> [Travail à faire]
a: Recopiez à l'identique, dans l'extrait fourni ci-dessous, tout ce qui va de « Difficile de connaitre » jusqu'à « distribué en salles. ».
b: D'après l'extrait fourni ci-dessous, répondez brièvement :
(i) Quelle maison de disques est associée à la sortie de 2001 au Royaume-Uni ?
(ii) À quelle sortie la date du 28 avril 2002 correspond-elle a priori ?
(iii) Selon le site officiel markknopfler.com, en quelle année et chez quel label le disque est-il sorti ?

> [Extrait fourni]
──────────

Il y a 20 ans sortait la B.O. de ‘A shot at glory’ par Mark Knopfler

Les infos sur la date exacte différent selon les sources, mais le 15 octobre 2001 apparait comme une des dates possibles.

Préambule

Difficile de connaitre la date exacte de sortie du disque. En cherchant les infos sur différents sites, on trouve 2001 au Royaume-Uni chez Mercury sans plus de précision. La date du 28 avril 2002 est aussi citée, mais il s’agit a priori de la sortie Warner aux Etats-Unis. Le site officiel markknopfler.com indique une sortie en 2001 chez Warner, ce qui apporte encore un peu plus de confusion.

Ce qui est sûr, c’est que je me souviens parfaitement avoir acheté cet album en 2001, sans doute un import anglais. De plus, les autres dates indiquées sur Internet font souvent référence à la sortie du film, qui est différente de celle de la Bande Originale. Il semble que la BO de Mark Knopfler soit sortie dans les bacs avant même que le film soit distribué en salles.

──────────

> [Matériel fourni]
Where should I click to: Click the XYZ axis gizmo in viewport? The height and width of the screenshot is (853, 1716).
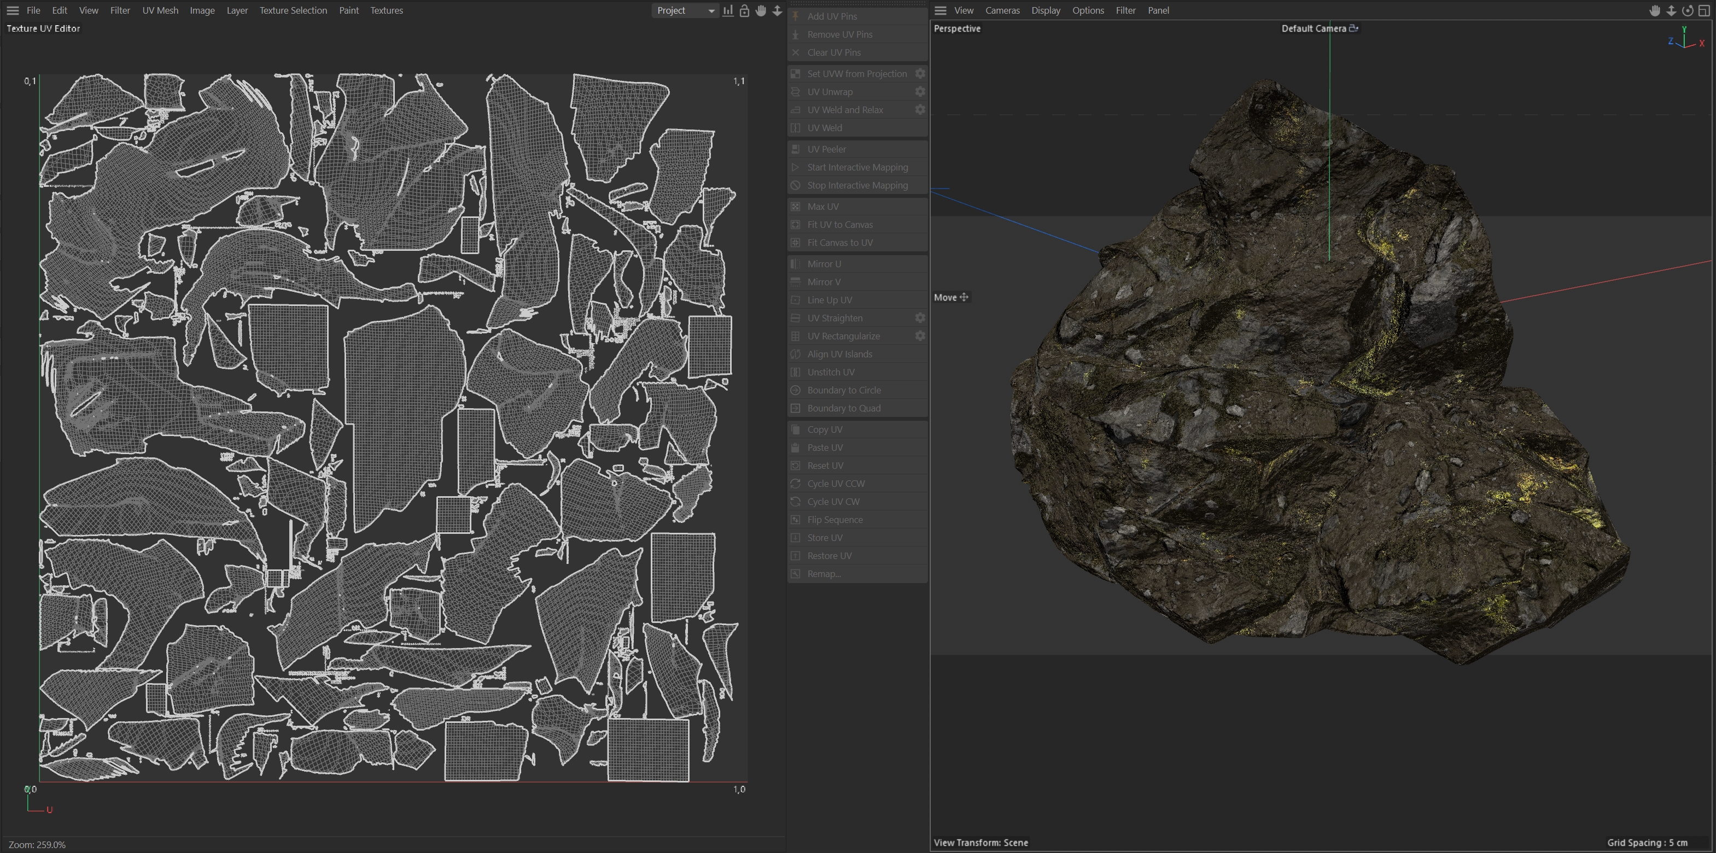[x=1685, y=40]
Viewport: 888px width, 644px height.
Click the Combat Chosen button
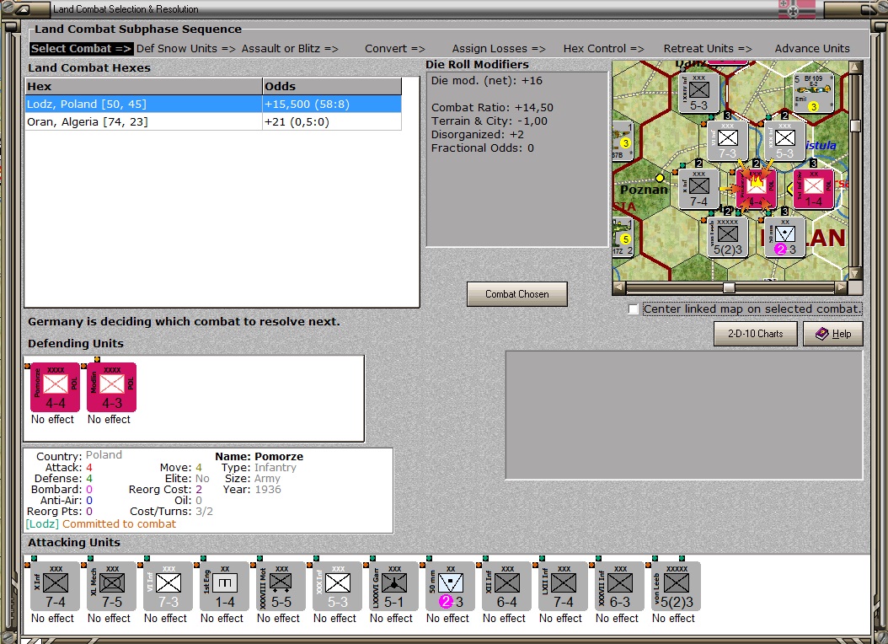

──────────

> [Corrigé]
a:
Difficile de connaitre la date exacte de sortie du disque. En cherchant les infos sur différents sites, on trouve 2001 au Royaume-Uni chez Mercury sans plus de précision. La date du 28 avril 2002 est aussi citée, mais il s’agit a priori de la sortie Warner aux Etats-Unis. Le site officiel markknopfler.com indique une sortie en 2001 chez Warner, ce qui apporte encore un peu plus de confusion.

Ce qui est sûr, c’est que je me souviens parfaitement avoir acheté cet album en 2001, sans doute un import anglais. De plus, les autres dates indiquées sur Internet font souvent référence à la sortie du film, qui est différente de celle de la Bande Originale. Il semble que la BO de Mark Knopfler soit sortie dans les bacs avant même que le film soit distribué en salles.

b:
(i) Mercury.
(ii) À la sortie Warner aux États-Unis.
(iii) En 2001, chez Warner.